Vertenza Safilo: chiude Martignacco, outplacement in vista

Si è svolto ieri a Padova, presso la sede di Assoindustria, l’incontro tra le parti coinvolte nella vertenza Safilo, in  seguito a cui è stato annunciato che l’impianto produttivo di Martignacco, in provincia di Udine, chiuderà entro il 30 giugno 2020.

Ai 250 lavoratori interessati, la proprietà proporrà la Cassa integrazione straordinaria e, in collaborazione con la Regione, sarà attuato un programma di outplacement.

Si profila quindi nell’immediato un’azione specifica di ricollocamento professionale, come annunciato dall‘assessore veneto al Lavoro, Elena Donazzan.
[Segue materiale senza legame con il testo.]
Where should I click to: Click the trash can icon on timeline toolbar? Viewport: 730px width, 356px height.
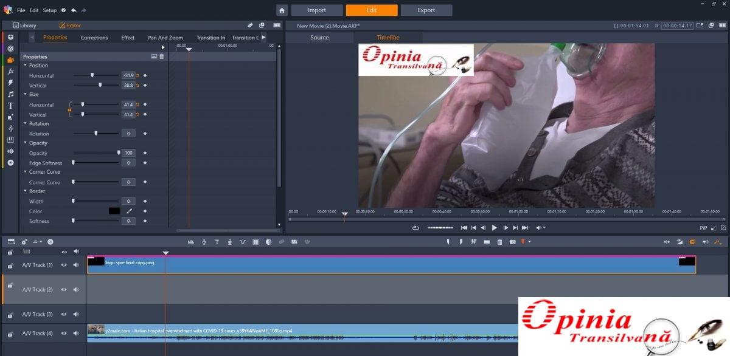coord(499,242)
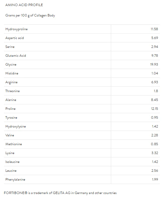Select the Valine value 2.28
Viewport: 164px width, 198px height.
click(x=155, y=135)
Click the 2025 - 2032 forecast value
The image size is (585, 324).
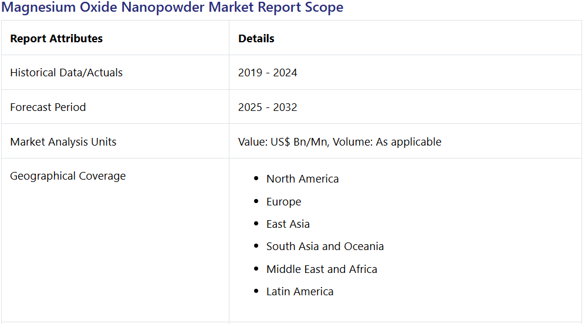click(x=268, y=107)
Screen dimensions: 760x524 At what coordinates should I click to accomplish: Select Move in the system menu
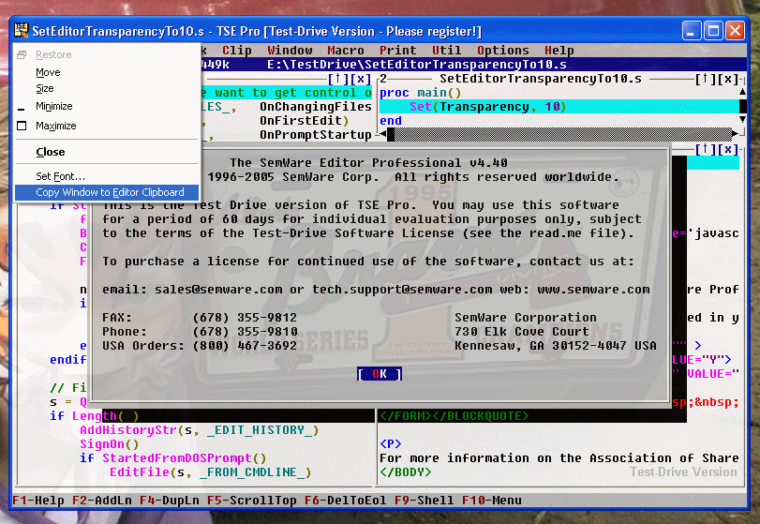tap(48, 72)
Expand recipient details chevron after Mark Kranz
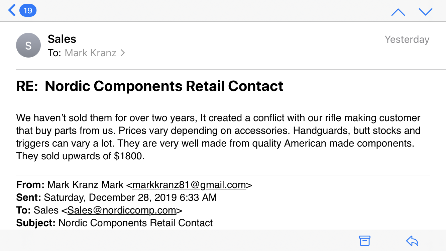The width and height of the screenshot is (446, 251). [122, 53]
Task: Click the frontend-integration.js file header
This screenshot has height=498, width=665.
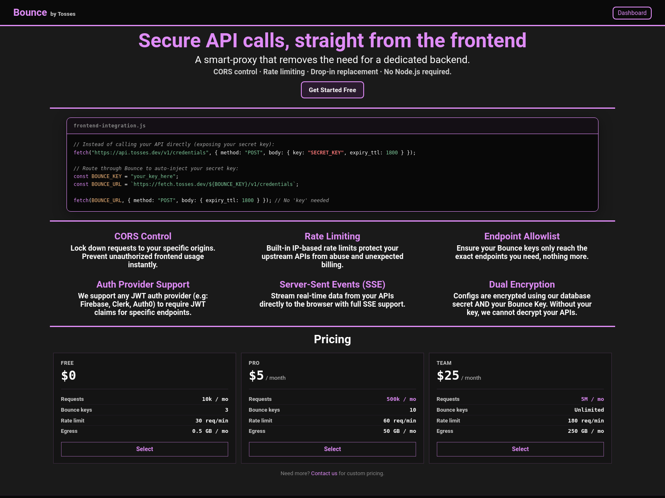Action: pyautogui.click(x=110, y=126)
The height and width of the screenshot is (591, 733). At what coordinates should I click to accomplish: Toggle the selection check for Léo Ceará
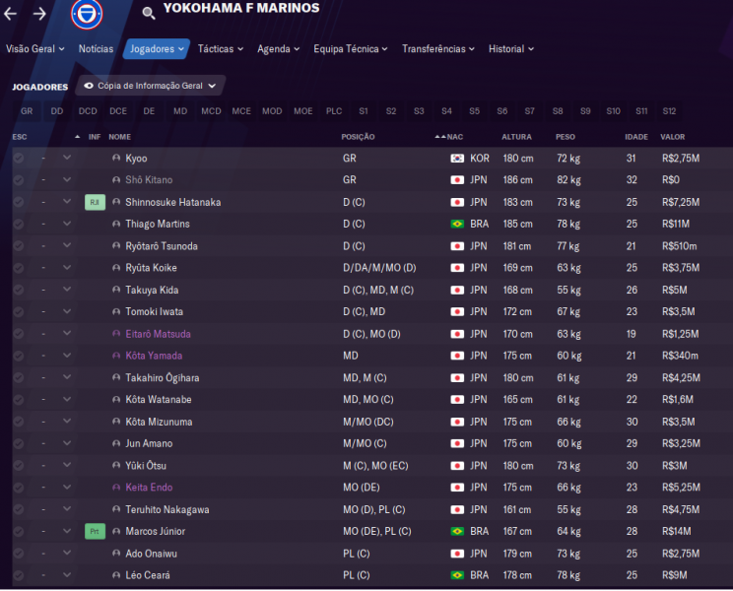(19, 575)
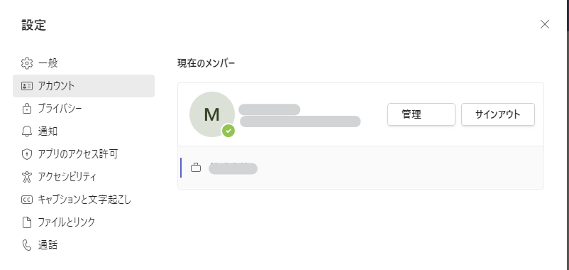Click the briefcase icon in organization row
569x270 pixels.
196,168
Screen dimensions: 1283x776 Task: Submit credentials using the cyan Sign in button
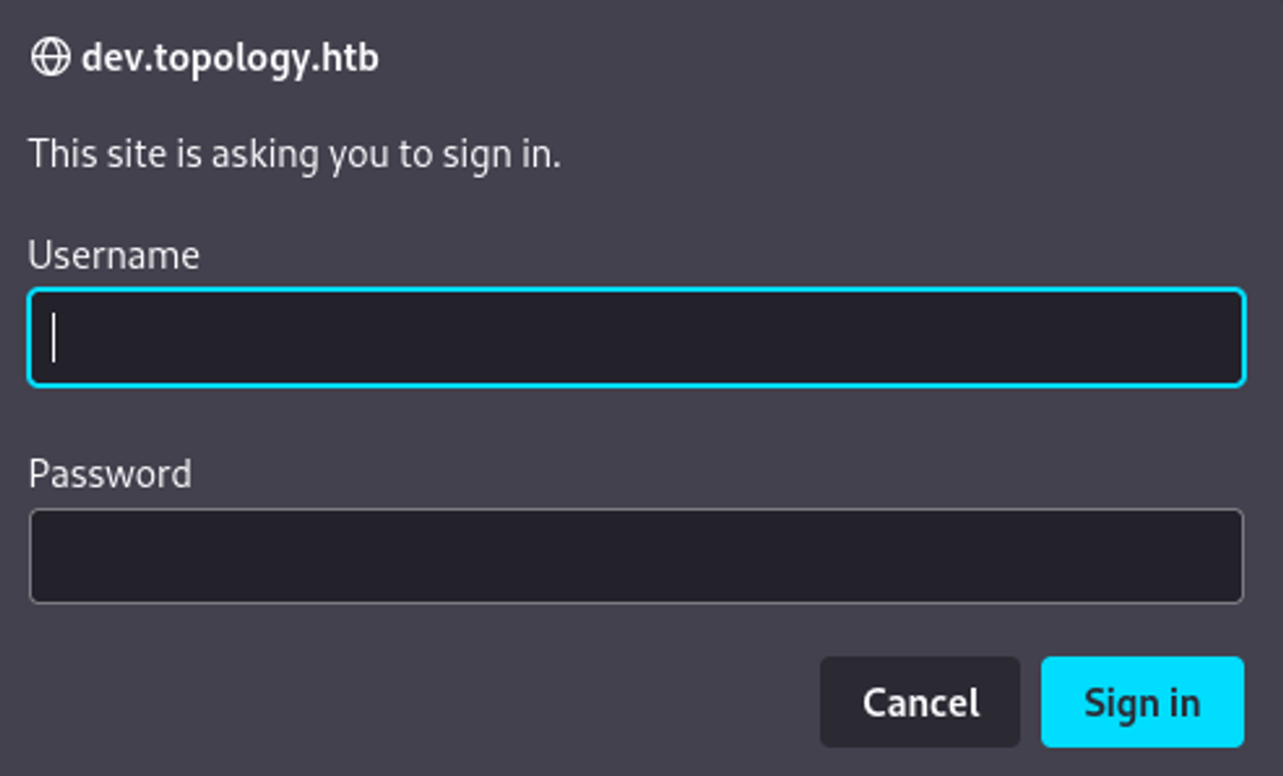point(1142,702)
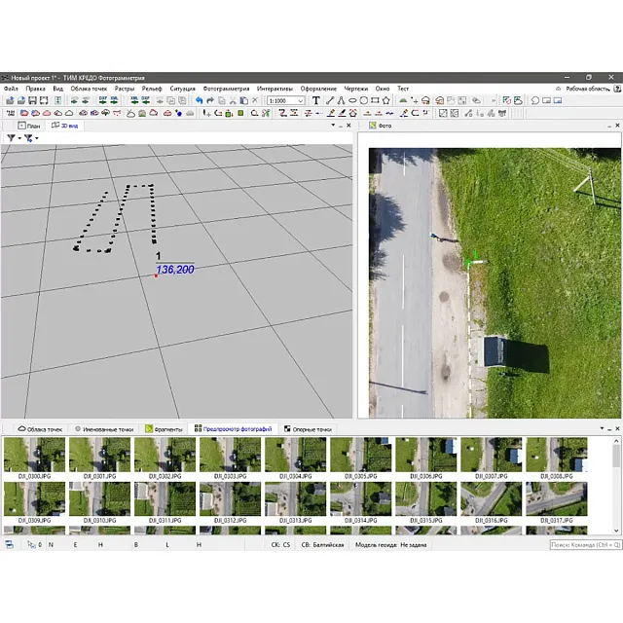This screenshot has width=623, height=623.
Task: Switch to the Опорные точки tab
Action: 308,428
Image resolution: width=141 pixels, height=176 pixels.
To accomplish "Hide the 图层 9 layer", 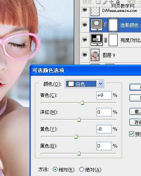I will coord(85,55).
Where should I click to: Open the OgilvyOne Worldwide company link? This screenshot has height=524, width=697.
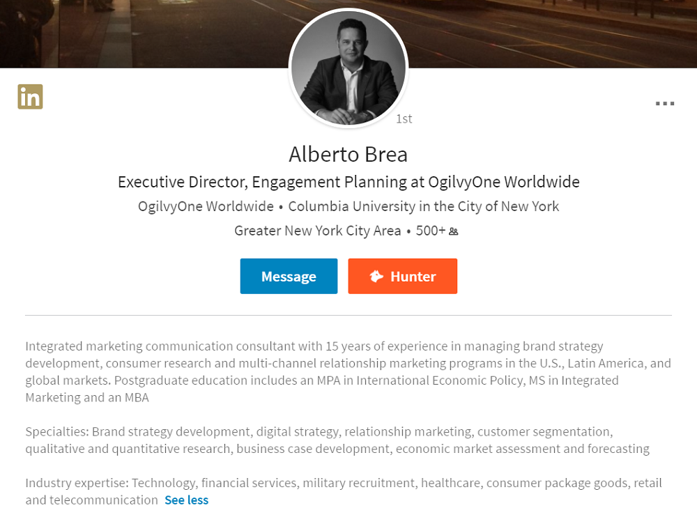(206, 207)
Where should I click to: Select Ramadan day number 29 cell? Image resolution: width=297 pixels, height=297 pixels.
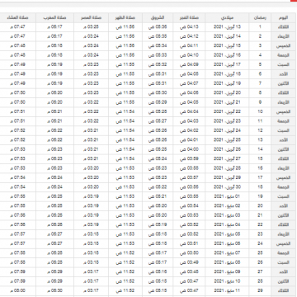260,290
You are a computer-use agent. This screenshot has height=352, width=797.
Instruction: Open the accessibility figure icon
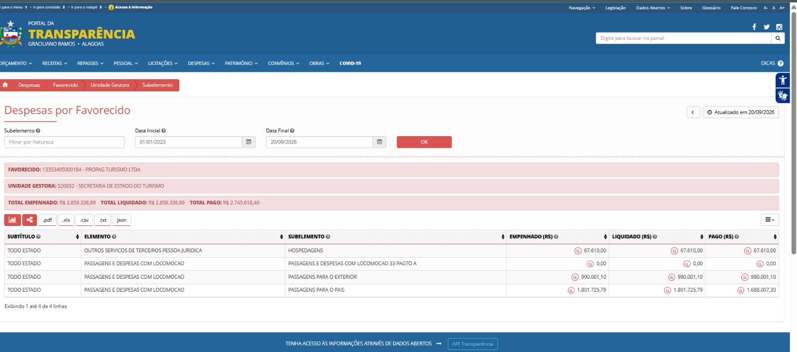[x=783, y=80]
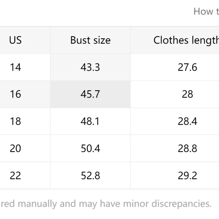
Task: Select the US column header
Action: 15,40
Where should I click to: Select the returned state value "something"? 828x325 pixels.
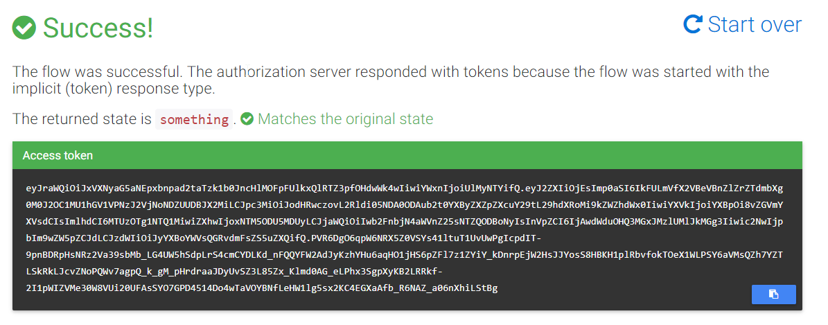pyautogui.click(x=194, y=120)
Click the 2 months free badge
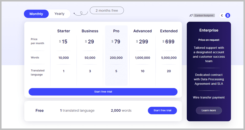The image size is (245, 130). (107, 11)
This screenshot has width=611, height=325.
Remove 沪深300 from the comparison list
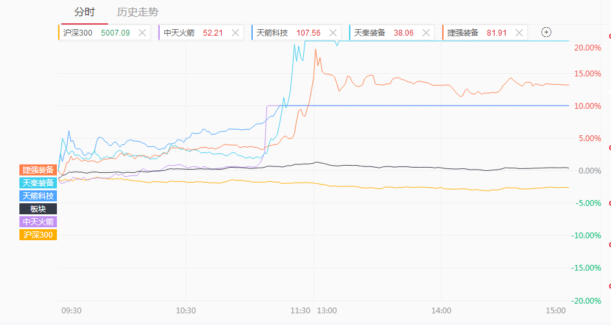142,33
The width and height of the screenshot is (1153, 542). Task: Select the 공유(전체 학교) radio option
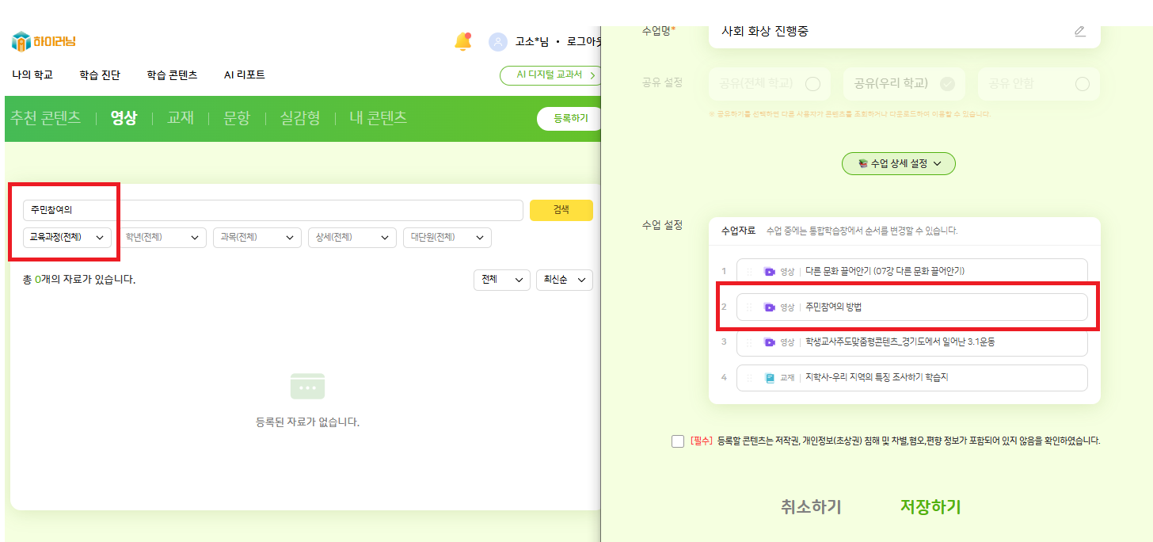point(812,84)
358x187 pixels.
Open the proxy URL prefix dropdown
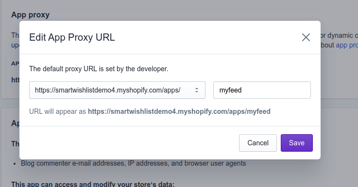point(117,90)
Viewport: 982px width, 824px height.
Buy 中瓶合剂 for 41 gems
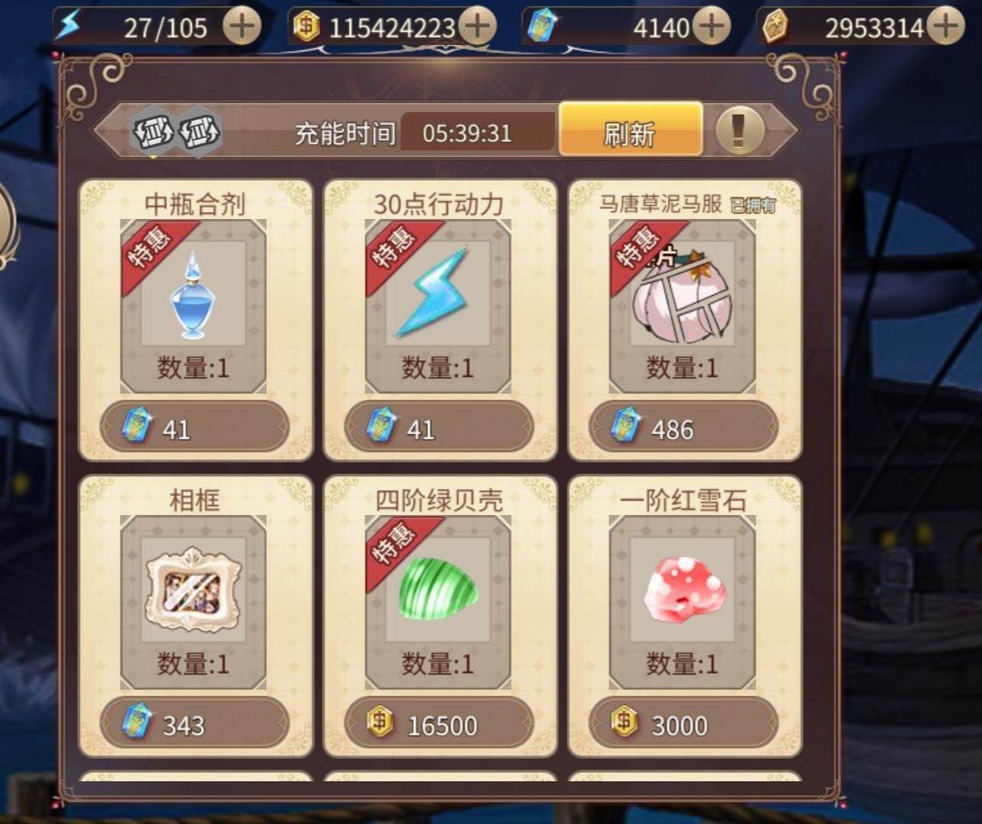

«Non disperderemo il capitale umano formato negli anni in un’azienda leader di mercato – afferma Donazzan – e siamo pronti a intervenire per accompagnare eventuali esuberi».

Venerdì 21 febbraio inoltre, si riunirà a Longarone il gruppo di lavoro sul Made in Italy nel settore dell’occhialeria, con il coinvolgimento di docenti universitari e di referenti del sindacato e delle imprese. «A seguito degli Stati Generali sull’occhialeria sono state indicate alcune priorità – dichiara Donazzan -. Una di queste è l’esigenza di affrontare il tema del made in Italy nel campo della produzione, reputazione, penetrazione dei mercati e del quadro normativo di riferimento».